During the U.S. government 'shutdown', Bitcoin has emerged strongly against the trend. This wave of increase is not coincidental but a result of the resonance of three core logics.
The first layer of logic comes from policy expectations support. The government shutdown has led to the suspension of the release of core economic data such as employment and GDP, causing the market to lose a key 'dashboard'. The Federal Reserve finds it difficult to accurately judge the direction of the economy, and the market's expectations for an interest rate cut in October have significantly increased, providing important momentum for the upward price of Bitcoin.
The second layer of logic comes from the highlighting of its safe-haven properties. The traditional financial market has been impacted by policy uncertainty, with volatility continuing to intensify. However, Bitcoin, with its unique advantages of decentralization, global circulation, and 7×24-hour uninterrupted trading, has become a new option for capital seeking safety, attracting a significant inflow of risk-averse funds and further solidifying price support.
The third layer of logic is the synergy between institutional layout and short covering. On one hand, the daily net inflow of the Bitcoin ETF in the United States reached 430 million, with no outflows, and 'smart money' is accelerating its entry into the market; on the other hand, over 400 million in Bitcoin short positions were forced to liquidate due to significant losses.
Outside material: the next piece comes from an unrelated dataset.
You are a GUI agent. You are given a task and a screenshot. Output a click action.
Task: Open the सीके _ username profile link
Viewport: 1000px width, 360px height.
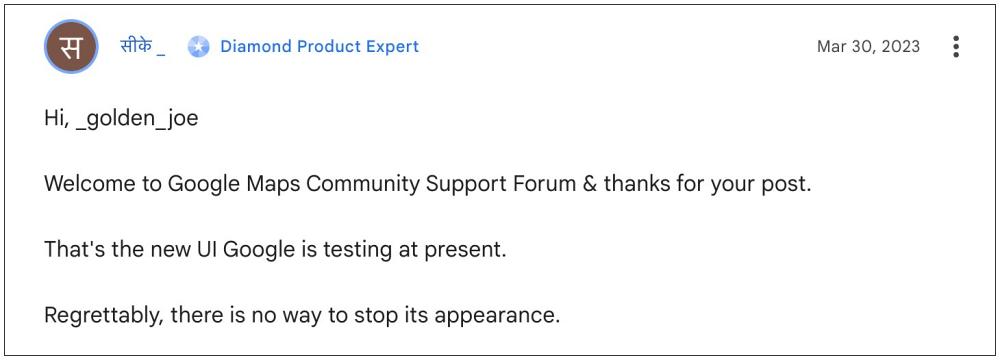pos(143,46)
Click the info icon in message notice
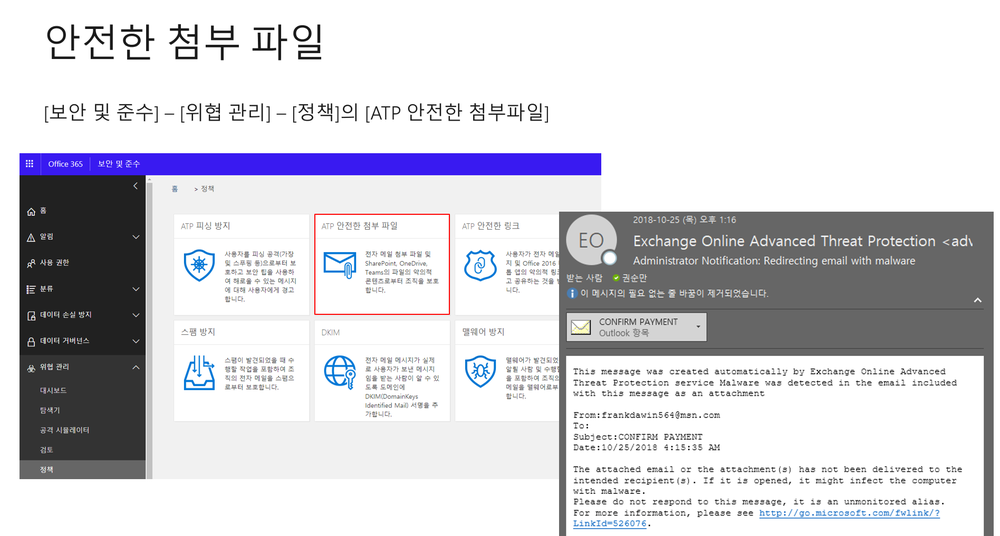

Under the imbalance of long and short forces, the price of the coin is further pushed up.
This round of counter-trend market is not only a concentrated release of short-term market sentiment but also highlights a key shift: Bitcoin is gradually shedding its label as a 'marginal speculative asset' and moving towards being a value storage tool with safe-haven properties akin to gold. Its role in global asset allocation is quietly upgrading.